*** DATA LISTING

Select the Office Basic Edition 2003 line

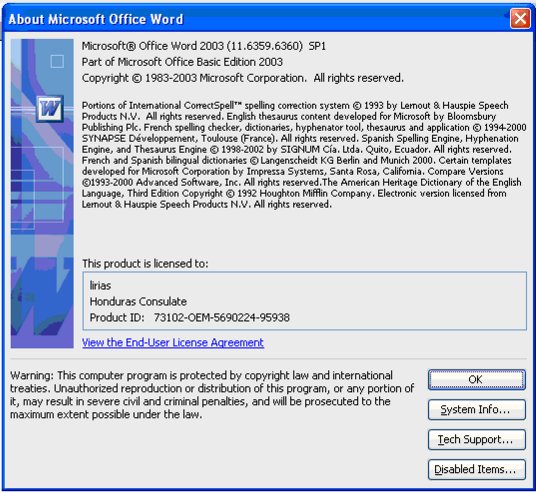[x=182, y=62]
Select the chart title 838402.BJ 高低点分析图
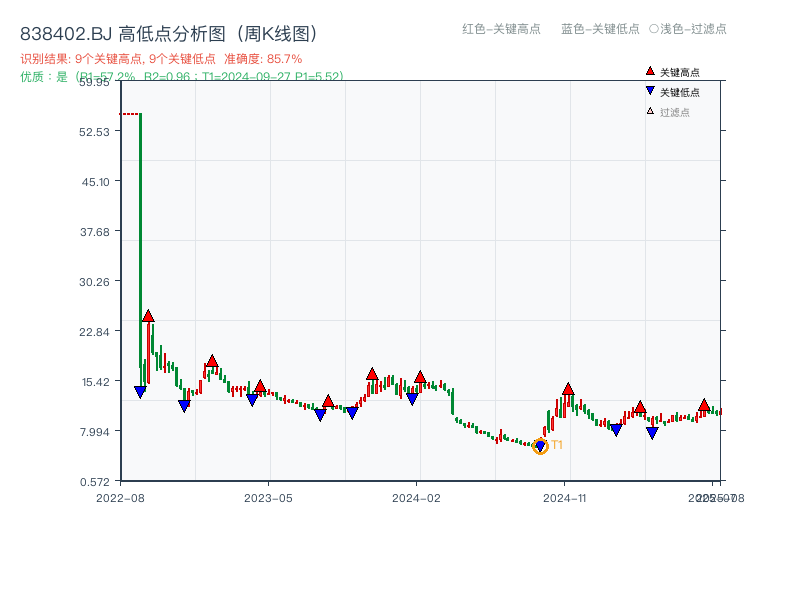Screen dimensions: 800x600 (125, 32)
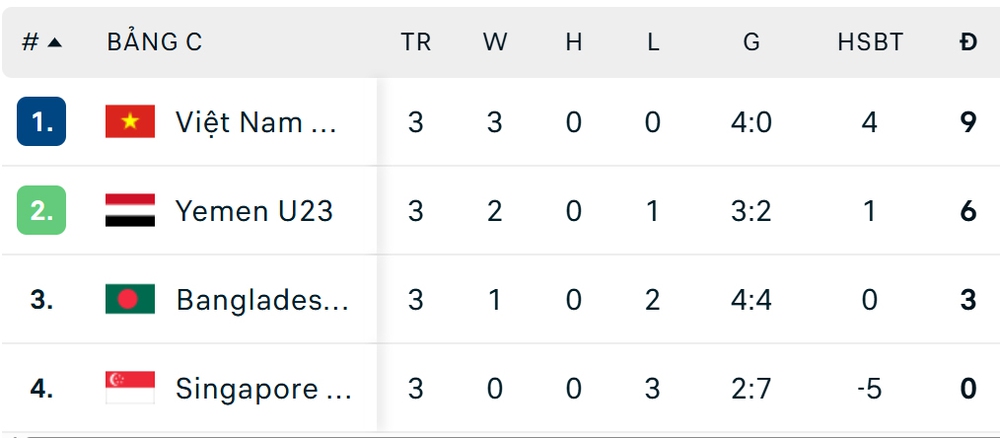This screenshot has width=1000, height=438.
Task: Open the Bangladesh team link
Action: pyautogui.click(x=262, y=300)
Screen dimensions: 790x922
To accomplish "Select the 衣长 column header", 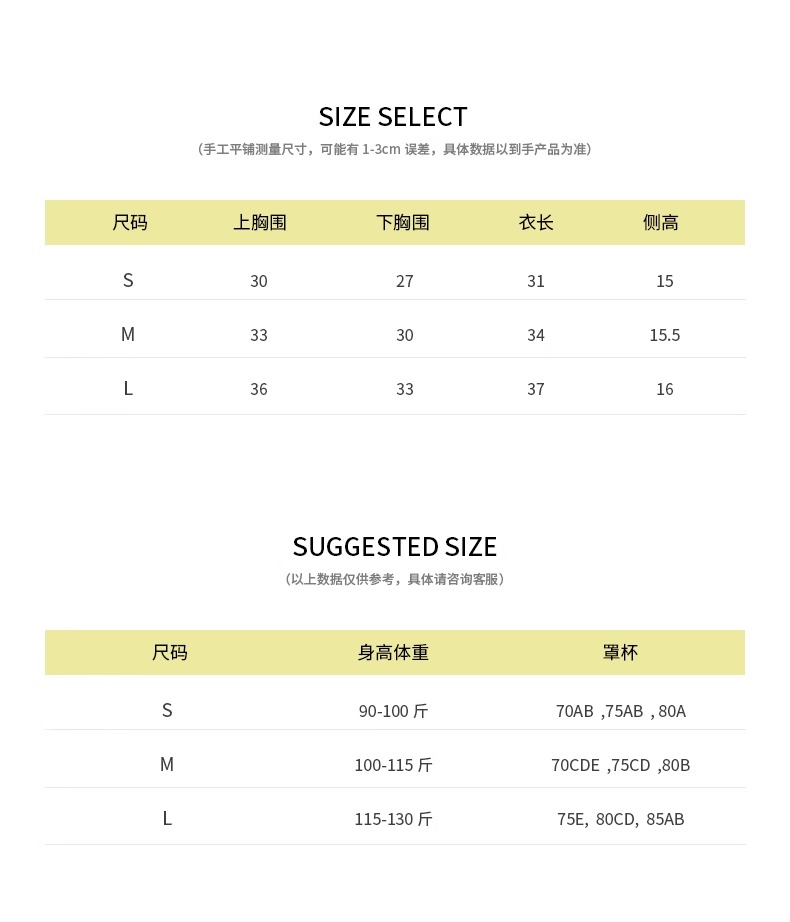I will coord(536,223).
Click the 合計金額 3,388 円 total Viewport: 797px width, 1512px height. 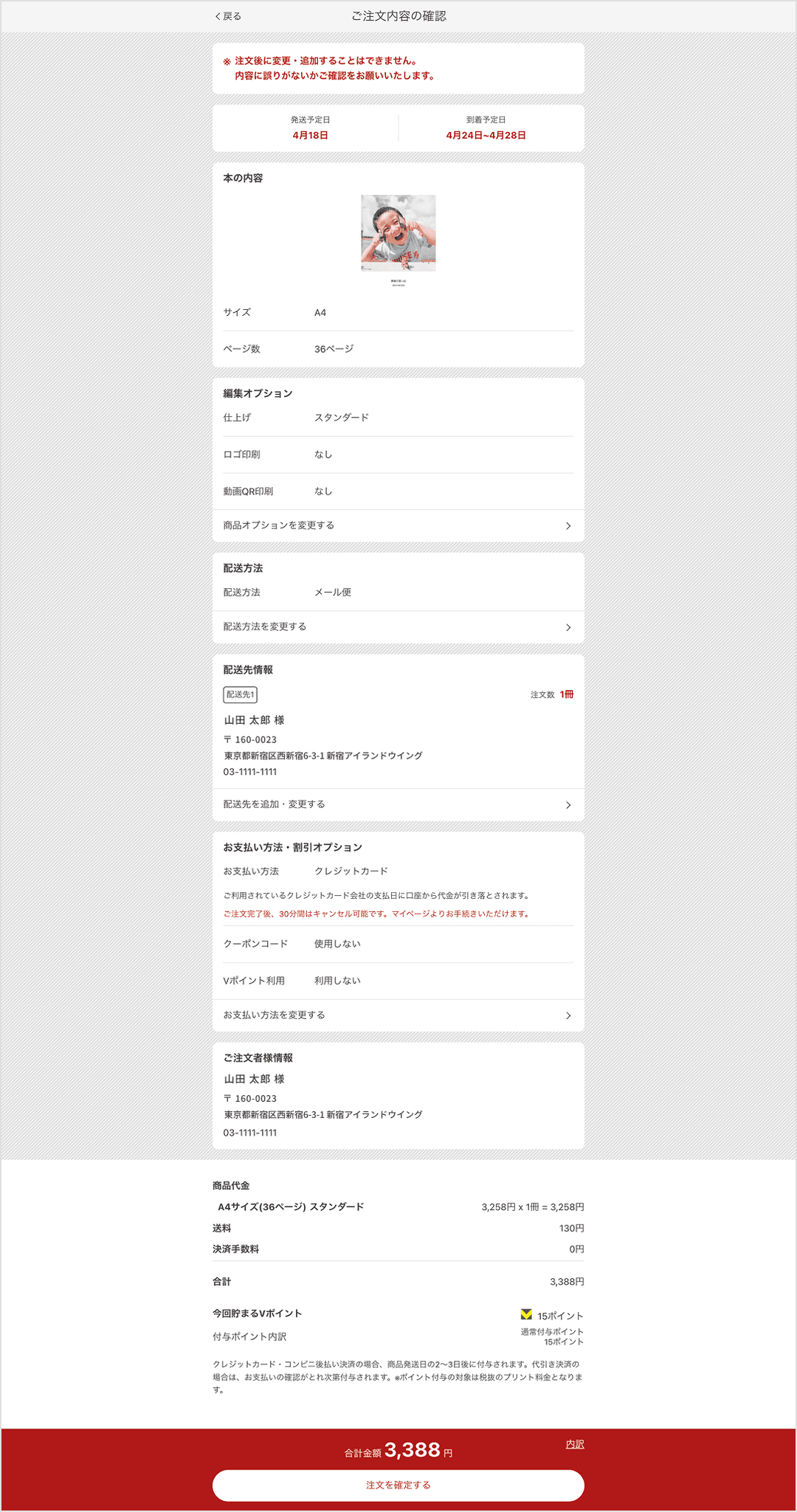398,1450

******

▶ **WHAT THIS TASK INVOLVES**
For this exercise, set down the lines in the entries above from the one with "Select the chart title 838402.BJ 高低点分析图" through the one with "Screen dimensions: 790x922" exactly as written, without any pictures.

▶ **THE ANSWER**
Select the chart title 838402.BJ 高低点分析图
Screen dimensions: 800x600 (125, 32)
This screenshot has width=1000, height=438.
Task: Open the Bangladesh team link
Action: pyautogui.click(x=262, y=300)
Screen dimensions: 790x922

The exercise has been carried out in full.